Supervision philosophy
When I supervise, I assess in this order: structural (does the project hold together as an intellectual whole?), methodological (are the methods adequate to the question, and is the question being honestly answered?), and prose-level (is the writing doing its work?). I begin from the student’s own stated research question and work outward from there.
I take research seriously as a form of intellectual life, not as a checklist of products. My supervision is intentionally high-touch with students whose questions sit at the intersection of multilingual education, early childhood, teacher quality, instructional design, and the integration of contemplative or embodied perspectives into education research. I am less the right supervisor for projects oriented primarily toward statistical methodology, large-scale impact evaluation, or comparative-policy work that does not touch pedagogical or developmental theory.

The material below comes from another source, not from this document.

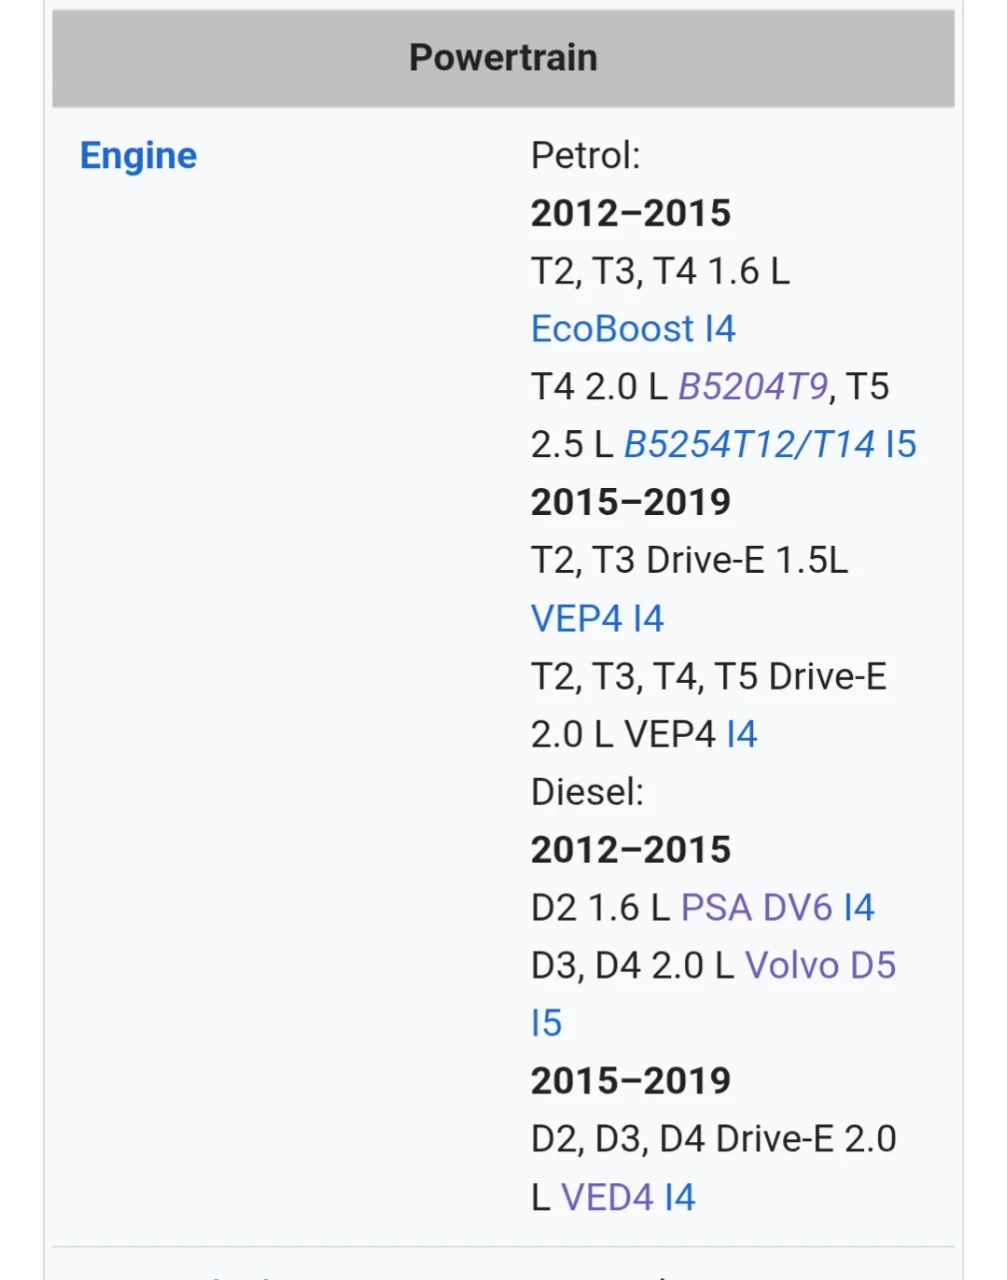Open the Engine link
This screenshot has height=1280, width=1007.
pos(138,156)
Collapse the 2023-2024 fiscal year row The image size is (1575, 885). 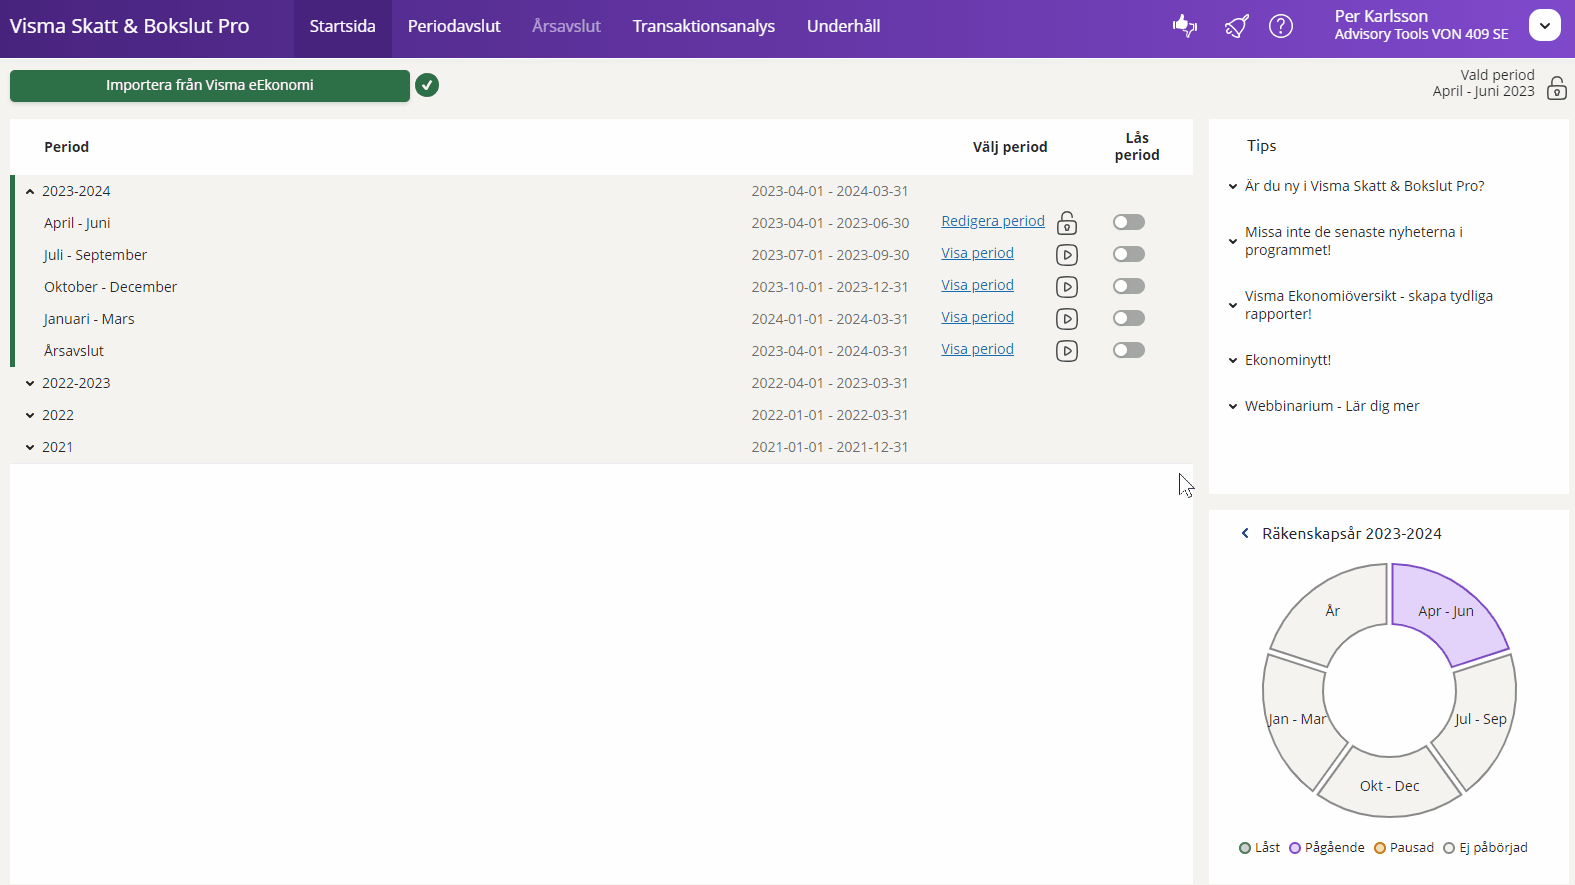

Prospective doctoral candidates
I am accepting a small number of doctoral candidates at ISE in the Pedagogy and Didactics track, beginning with the 2026–2027 cohort. Candidates with research interests aligned to my program (multilingual education, early childhood, teacher quality, instructional quality, or the language–AI–learning intersection) are welcome to write to me at mariam.dahbi@um6p.ma with a one-page concept note and a CV.
External doctoral financing is a serious consideration; I work closely with prospective candidates to identify the right funding pathway (institutional UM6P, AFEP, KIX/GPE, Spencer, Fulbright, DAAD, or other bilateral pathways) before formal admission.